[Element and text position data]
/---

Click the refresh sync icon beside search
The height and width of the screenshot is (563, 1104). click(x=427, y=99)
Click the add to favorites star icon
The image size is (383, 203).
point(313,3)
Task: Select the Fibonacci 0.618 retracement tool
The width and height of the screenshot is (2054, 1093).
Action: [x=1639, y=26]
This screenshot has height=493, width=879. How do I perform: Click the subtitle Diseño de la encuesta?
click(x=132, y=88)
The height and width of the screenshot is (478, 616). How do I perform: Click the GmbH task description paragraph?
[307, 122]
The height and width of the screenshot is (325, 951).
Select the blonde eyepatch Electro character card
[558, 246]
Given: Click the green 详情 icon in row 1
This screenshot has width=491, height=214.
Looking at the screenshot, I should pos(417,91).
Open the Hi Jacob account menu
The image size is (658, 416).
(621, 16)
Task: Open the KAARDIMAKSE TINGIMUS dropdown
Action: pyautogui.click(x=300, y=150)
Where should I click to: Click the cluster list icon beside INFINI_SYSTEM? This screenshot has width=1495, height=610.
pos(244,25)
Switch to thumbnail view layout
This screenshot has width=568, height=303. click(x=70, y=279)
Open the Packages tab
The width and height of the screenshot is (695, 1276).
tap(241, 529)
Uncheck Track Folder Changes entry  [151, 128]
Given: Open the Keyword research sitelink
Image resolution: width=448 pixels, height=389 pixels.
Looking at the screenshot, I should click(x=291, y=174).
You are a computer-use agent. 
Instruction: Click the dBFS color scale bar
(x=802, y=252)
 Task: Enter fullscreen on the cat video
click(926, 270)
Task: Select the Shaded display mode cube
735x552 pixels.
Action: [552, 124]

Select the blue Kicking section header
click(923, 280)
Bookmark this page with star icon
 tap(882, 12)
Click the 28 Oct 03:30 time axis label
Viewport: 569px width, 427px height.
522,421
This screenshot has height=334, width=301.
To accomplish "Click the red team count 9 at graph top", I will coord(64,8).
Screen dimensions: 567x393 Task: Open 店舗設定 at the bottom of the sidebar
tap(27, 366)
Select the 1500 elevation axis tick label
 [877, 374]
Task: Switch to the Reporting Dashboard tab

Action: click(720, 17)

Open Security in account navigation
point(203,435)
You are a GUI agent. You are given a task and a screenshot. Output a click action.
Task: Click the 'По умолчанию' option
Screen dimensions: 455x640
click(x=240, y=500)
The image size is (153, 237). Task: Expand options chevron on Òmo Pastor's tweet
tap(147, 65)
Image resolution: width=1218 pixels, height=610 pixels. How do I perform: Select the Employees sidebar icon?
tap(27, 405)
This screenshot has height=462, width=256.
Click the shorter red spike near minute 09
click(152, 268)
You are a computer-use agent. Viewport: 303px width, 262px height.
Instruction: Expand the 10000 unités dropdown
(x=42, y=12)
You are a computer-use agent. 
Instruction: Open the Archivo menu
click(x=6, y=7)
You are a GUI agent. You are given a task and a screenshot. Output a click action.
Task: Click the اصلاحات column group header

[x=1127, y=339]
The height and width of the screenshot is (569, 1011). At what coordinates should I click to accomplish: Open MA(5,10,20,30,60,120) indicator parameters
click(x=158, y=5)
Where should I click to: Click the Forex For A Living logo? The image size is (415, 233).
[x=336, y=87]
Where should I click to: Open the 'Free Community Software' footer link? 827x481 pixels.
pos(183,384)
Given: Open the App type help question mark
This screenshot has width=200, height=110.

\---

Problem to solve:
Rewrite all of the material above, replacing each "Instruction" with "Command" and leaving everything else untouched.

Result:
Click the refresh sync icon beside search
The height and width of the screenshot is (563, 1104). click(x=427, y=99)
Click the add to favorites star icon
The image size is (383, 203).
point(313,3)
Task: Select the Fibonacci 0.618 retracement tool
The width and height of the screenshot is (2054, 1093).
Action: [x=1639, y=26]
This screenshot has height=493, width=879. How do I perform: Click the subtitle Diseño de la encuesta?
click(x=132, y=88)
The height and width of the screenshot is (478, 616). How do I perform: Click the GmbH task description paragraph?
[307, 122]
The height and width of the screenshot is (325, 951).
Select the blonde eyepatch Electro character card
[558, 246]
Given: Click the green 详情 icon in row 1
This screenshot has width=491, height=214.
Looking at the screenshot, I should pos(417,91).
Open the Hi Jacob account menu
The image size is (658, 416).
(621, 16)
Task: Open the KAARDIMAKSE TINGIMUS dropdown
Action: pyautogui.click(x=300, y=150)
Where should I click to: Click the cluster list icon beside INFINI_SYSTEM? This screenshot has width=1495, height=610.
pos(244,25)
Switch to thumbnail view layout
This screenshot has width=568, height=303. click(x=70, y=279)
Open the Packages tab
The width and height of the screenshot is (695, 1276).
tap(241, 529)
Uncheck Track Folder Changes entry  [151, 128]
Given: Open the Keyword research sitelink
Image resolution: width=448 pixels, height=389 pixels.
Looking at the screenshot, I should click(x=291, y=174).
You are a computer-use agent. 
Command: Click the dBFS color scale bar
(x=802, y=252)
 Task: Enter fullscreen on the cat video
click(926, 270)
Task: Select the Shaded display mode cube
735x552 pixels.
Action: [552, 124]

Select the blue Kicking section header
click(923, 280)
Bookmark this page with star icon
 tap(882, 12)
Click the 28 Oct 03:30 time axis label
Viewport: 569px width, 427px height.
522,421
This screenshot has height=334, width=301.
To accomplish "Click the red team count 9 at graph top", I will coord(64,8).
Screen dimensions: 567x393 Task: Open 店舗設定 at the bottom of the sidebar
tap(27, 366)
Select the 1500 elevation axis tick label
 [877, 374]
Task: Switch to the Reporting Dashboard tab

Action: click(720, 17)

Open Security in account navigation
point(203,435)
You are a GUI agent. You are given a task and a screenshot. Output a click action.
Task: Click the 'По умолчанию' option
Screen dimensions: 455x640
click(x=240, y=500)
The image size is (153, 237). Task: Expand options chevron on Òmo Pastor's tweet
tap(147, 65)
Image resolution: width=1218 pixels, height=610 pixels. How do I perform: Select the Employees sidebar icon?
tap(27, 405)
This screenshot has height=462, width=256.
Click the shorter red spike near minute 09
click(152, 268)
You are a computer-use agent. Viewport: 303px width, 262px height.
Command: Expand the 10000 unités dropdown
(x=42, y=12)
You are a computer-use agent. 
Command: Open the Archivo menu
click(x=6, y=7)
You are a GUI agent. You are given a task and a screenshot. Output a click action.
Task: Click the اصلاحات column group header

[x=1127, y=339]
The height and width of the screenshot is (569, 1011). At what coordinates should I click to accomplish: Open MA(5,10,20,30,60,120) indicator parameters
click(x=158, y=5)
Where should I click to: Click the Forex For A Living logo? The image size is (415, 233).
[x=336, y=87]
Where should I click to: Open the 'Free Community Software' footer link? 827x481 pixels.
pos(183,384)
Given: Open the App type help question mark
This screenshot has width=200, height=110.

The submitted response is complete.